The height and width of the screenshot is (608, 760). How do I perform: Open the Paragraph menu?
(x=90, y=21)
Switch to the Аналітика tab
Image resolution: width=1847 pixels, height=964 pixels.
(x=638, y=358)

About this exercise: Repeat each record word for word.

Solution to the exercise:
The height and width of the screenshot is (608, 760). How do I perform: Open the Paragraph menu?
(x=90, y=21)
Switch to the Аналітика tab
Image resolution: width=1847 pixels, height=964 pixels.
(x=638, y=358)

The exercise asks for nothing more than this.